DOCUMENT EXCERPT:
◇ ◇ ◇ ◇ ◇ ◇ ◇
Validate and sanitization of dataset and namespace field

ruflin commented 10 months ago

The fields for the data stream naming scheme have rules around what chars are valid. One of the goals it so make sure a pattern like logs-*-* always applies to the right dataset and namespace. Recently, some configs in helm charts were found that look as following:

        streams:
          - id: container-log-${kubernetes.pod.name}-${kubernetes.container.id}
            data_stream:
              dataset: ${kubernetes.labels.app.kubernetes.io/name|'container_logs'}.log
              type: logs

This is a valid configuration. But as it turns out, the name above can be for example foo-bar. This means the value for data_stream.dataset becomes foo-bar. But for processors like reroute that match on the data stream name with the pattern logs-*-*, foo is assumed to be the dataset, bar and everything afterwards the namespace.

In the context of the reroute processor, these fields are sanitized. Unfortunately Elastic Agent (Beats) doesn't do this today but should.

Unfortunately turning on sanitization directly could be considered a breaking change as now suddenly foo-bar would become foo_bar. At the same time, it is important for the system to function that the values are always the same.

Some ideas for migration users is to at least start logging errors (once) and inform users if this happens and later turn it on by default (with an opt out option).

@axw This might also be relevant in the context of ingesting otel data.

elasticmachine commented 10 months ago

Pinging @elastic/elastic-agent (Team:Elastic-Agent)

cmacknz commented 10 months ago

Users aren't going to be naming their pods while keeping the data stream naming convention in mind, so this is unfortunate. I wonder how common this is, since - is extremely common as the separator in k8s resource names. Perhaps quite common.

Similar to https://github.com/elastic/elastic-agent/issues/3934#issuecomment-1864990034 we could use feature flags to deal with the breaking nature of this problem:

https://github.com/elastic/elastic-agent/blob/a76f4ba6debee80f6e9eb4b201ba824fe60b5566/elastic-agent.reference.yml#L194-L197

This feels more like something that we really should be doing by default though if it is going to cause problems interacting with other parts of the stack. So perhaps in this case we default to sanitization with the option to disable it.

The other option is for things like the reroute processor to just deal with the fact that not everything is going to adhere perfectly to our conventions since this is already out there (and you can of course write to ES without using Elastic agent).

Given logs-foo-bar-default rather than logs-*-* parsing this with the dataset as foo and the namespace as bar-default could we consider parsing only the first and last - characters as the separators? This would allow - in the dataset name and you'd correctly parse foo-bar as the dataset. You'd still have problems if someone put - in the namespace with this approach though (and I suspect someone has or will use a k8s namespace as as datastream namespace).
◇ ◇ ◇ ◇ ◇ ◇ ◇
SUPPLIED MATERIAL:
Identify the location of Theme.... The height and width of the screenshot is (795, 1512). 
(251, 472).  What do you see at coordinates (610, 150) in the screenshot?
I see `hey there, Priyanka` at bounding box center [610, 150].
◇ ◇ ◇ ◇ ◇ ◇ ◇
WHAT YOU WILL DO:
1. For the sanitization thread, decide whether each statement agrees with it. Answer yes or no for each, and quote the deciding words exactly.
(a) The reroute processor sanitizes the dataset and namespace fields.
(b) Elastic Agent (Beats) already sanitizes these fields today.
(c) cmacknz expects users to name their pods with the data stream naming convention in mind.
2. Please explain, in one to three sentences and using the sanitization thread, why a dataset value such as foo-bar causes trouble for processors like reroute.
3. Repeat the passage of the sanitization thread between "Unfortunately turning on" and "Pinging @elastic/elastic-agent (Team:Elastic-Agent)", inclusive.

RESULTS OF THE EXERCISE:
1.
(a) Yes: "In the context of the reroute processor, these fields are sanitized."
(b) No: "Unfortunately Elastic Agent (Beats) doesn't do this today but should."
(c) No: "Users aren't going to be naming their pods while keeping the data stream naming convention in mind"

2. Reroute and similar processors match on the data stream name with the pattern logs-*-*. With a dataset of foo-bar, they take foo as the dataset and treat bar and everything after it as the namespace.

3.
Unfortunately turning on sanitization directly could be considered a breaking change as now suddenly foo-bar would become foo_bar. At the same time, it is important for the system to function that the values are always the same.

Some ideas for migration users is to at least start logging errors (once) and inform users if this happens and later turn it on by default (with an opt out option).

@axw This might also be relevant in the context of ingesting otel data.

elasticmachine commented 10 months ago

Pinging @elastic/elastic-agent (Team:Elastic-Agent)